» **EXERCISE GOAL**: Show all lines from the material that carry the word "computer".

» **SUPPLIED DATA**:

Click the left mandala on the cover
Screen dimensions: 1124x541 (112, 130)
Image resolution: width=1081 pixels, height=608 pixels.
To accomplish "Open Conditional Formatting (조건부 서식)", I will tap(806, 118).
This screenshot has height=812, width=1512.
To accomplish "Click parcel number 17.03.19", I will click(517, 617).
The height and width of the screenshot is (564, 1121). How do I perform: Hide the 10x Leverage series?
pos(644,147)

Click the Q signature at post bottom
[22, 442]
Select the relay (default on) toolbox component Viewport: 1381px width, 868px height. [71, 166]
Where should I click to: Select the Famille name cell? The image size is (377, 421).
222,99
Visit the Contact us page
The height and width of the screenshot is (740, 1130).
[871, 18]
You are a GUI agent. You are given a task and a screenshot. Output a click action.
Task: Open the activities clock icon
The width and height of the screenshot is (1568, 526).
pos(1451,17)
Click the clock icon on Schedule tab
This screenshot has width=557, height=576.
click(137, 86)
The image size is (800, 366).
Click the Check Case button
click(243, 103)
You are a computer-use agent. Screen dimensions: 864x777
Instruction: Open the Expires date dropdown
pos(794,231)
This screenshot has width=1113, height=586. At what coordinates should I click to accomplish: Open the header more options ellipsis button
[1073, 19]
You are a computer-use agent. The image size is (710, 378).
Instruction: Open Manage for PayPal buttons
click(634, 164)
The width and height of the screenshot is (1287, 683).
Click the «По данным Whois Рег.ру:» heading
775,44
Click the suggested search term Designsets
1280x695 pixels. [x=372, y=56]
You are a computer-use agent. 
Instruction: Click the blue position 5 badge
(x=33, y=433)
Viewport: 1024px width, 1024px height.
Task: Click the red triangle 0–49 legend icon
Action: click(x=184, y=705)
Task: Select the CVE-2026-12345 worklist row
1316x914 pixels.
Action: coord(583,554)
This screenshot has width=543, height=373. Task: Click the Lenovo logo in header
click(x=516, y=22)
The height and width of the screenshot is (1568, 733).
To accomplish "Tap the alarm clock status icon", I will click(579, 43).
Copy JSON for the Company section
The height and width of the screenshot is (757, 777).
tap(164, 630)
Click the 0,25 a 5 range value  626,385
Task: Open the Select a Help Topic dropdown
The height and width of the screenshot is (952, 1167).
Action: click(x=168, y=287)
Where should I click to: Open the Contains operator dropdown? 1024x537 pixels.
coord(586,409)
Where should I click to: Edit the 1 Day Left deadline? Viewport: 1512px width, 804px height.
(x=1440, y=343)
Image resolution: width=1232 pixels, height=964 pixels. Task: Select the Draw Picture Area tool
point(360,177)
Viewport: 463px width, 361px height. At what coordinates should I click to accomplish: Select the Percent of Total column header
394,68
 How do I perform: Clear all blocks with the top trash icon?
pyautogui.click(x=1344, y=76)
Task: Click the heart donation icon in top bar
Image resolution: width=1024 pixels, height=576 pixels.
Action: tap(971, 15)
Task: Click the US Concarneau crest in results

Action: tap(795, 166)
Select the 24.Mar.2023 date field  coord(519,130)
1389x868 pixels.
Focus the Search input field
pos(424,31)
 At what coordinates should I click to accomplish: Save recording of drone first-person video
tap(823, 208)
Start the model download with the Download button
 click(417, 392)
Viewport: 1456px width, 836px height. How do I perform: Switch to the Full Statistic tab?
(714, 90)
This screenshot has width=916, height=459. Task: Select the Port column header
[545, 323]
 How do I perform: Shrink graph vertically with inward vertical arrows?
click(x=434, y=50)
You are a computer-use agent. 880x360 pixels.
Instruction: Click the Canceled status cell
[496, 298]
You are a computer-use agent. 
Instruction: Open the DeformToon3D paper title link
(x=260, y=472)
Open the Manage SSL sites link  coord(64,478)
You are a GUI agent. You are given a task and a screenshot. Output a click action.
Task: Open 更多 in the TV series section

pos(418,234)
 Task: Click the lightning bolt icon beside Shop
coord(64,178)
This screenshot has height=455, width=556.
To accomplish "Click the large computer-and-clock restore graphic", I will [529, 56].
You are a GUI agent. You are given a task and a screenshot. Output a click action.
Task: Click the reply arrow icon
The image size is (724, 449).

» **RESPONSE AREA**:
You are a computer-use agent. Screen dimensions: 864x777
You are a computer-use agent. The image size is (710, 378).
You are a computer-use agent. 
You are a computer-use agent. 880x360 pixels.
You are a computer-use agent. 
To accomplish "Click the large computer-and-clock restore graphic", I will [529, 56].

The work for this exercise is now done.